「あ、すみません有里さん。すぐ戻ります‥‥‥俺、今まで」
そこで言い淀んだ宮司様が、今まで、私に何をしてきたか、なんて。
宮司様が気に病まれることはないのです。
私が誘ったのですから。
私が‥‥‥本当はただ、今までずっと、私が寂しかっただけなのですから。
宮司様の優しさに付け入るようにして、自分を慰める道具に宮司様を使っただけです、と今告白しても、宮司様ならば、多分、私を抱きしめてくださるでしょう。まるで自分のことのように、辛かったね、と言ってくださるでしょう。
だから宮司様にだけは、本当のことは言えません。
それで宮司様の未来を縛ることはできません。
束の間、付け入っただけの私のことなど、忘れてしまった方がいいに違いないのです。
そう、例えば宮司様がどうしようもない人でなしだったなら、どんなに救われたことでしょう。
弄ぶだけ弄んで、私のことなど簡単に棄ててくださるようなひどい人だったなら。
玩具でよかったのに、
捌け口でよかったのに、
ただの慰み物でよかったのに、
私が傷つくだけでよかったのに、
でも、そういう人ではなかったから。
優しかったから。
その間だけは、私だけを見ていてくださっているのかも知れない、と思えたから。
宮司様のそんなところに惹かれたのだと、本当は、私もわかっているのに。
「構いませんわ。時々見回りはしていますが、何も起こってはいませんし。宮司様もお疲れでしょう」
敢えて、宮司様の期待された答えとはきっと違うこと、を答えながら。
ちらちらと伏し目がちに私の手を見ている宮司様から、ゆっくりと、逃れるようにして。
宮司様をそこに置いてひとり廊下を歩きながら、私はその時、荷物をまとめる決心をしました。
これ以上ここにいてはいけない。
宮司様の側にいると、私はやがて、言ってはいけないことを言ってしまう。訊いてはいけないことを訊いてしまう。求めてはいけないものを‥‥‥それでも求めようとする罪深い自分を、抑えることができなくなってしまう。
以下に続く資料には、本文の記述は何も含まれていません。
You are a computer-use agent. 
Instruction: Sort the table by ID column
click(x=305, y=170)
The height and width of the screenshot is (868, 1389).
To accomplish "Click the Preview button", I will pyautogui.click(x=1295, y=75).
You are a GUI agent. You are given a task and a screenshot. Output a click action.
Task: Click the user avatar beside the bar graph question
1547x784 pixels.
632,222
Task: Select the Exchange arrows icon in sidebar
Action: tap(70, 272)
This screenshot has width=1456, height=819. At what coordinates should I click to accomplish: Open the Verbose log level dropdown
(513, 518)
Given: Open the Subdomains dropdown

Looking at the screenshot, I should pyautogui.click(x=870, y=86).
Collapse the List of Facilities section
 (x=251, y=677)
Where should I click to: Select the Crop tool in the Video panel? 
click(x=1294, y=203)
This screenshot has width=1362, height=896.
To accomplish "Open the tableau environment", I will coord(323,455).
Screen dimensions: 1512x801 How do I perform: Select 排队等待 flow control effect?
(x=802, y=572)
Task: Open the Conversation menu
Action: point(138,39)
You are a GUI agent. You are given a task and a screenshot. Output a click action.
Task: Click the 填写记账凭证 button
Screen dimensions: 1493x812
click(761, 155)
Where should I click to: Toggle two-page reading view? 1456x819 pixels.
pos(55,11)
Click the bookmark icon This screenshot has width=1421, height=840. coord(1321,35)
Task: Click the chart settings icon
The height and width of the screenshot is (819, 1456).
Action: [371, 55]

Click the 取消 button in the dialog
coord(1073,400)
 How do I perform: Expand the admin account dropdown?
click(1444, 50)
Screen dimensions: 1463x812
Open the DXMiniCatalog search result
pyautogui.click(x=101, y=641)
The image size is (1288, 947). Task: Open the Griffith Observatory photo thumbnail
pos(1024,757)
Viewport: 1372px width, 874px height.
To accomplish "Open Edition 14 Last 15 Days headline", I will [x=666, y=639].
ここから見上げる最後の夕焼け空が高く澄んで綺麗だったことをずっと憶えておこうと思いました。
憶えていられることはそれだけでいいと思いました。
誰でもいいから私を愛して、と私の中で叫ぶ私も一緒に、嬉しいことも悲しいことも、ここで皆さんと、宮司様と作った思い出を全部、あの夕焼けが焼いてくれたらいいと思いました。
そうして、私の心の中はまるで焼け野のように何もなくなって‥‥‥そこに宮司様が、いらっしゃらなければいい、と思いました。
さようなら宮司様。どうか、どうかお幸せに。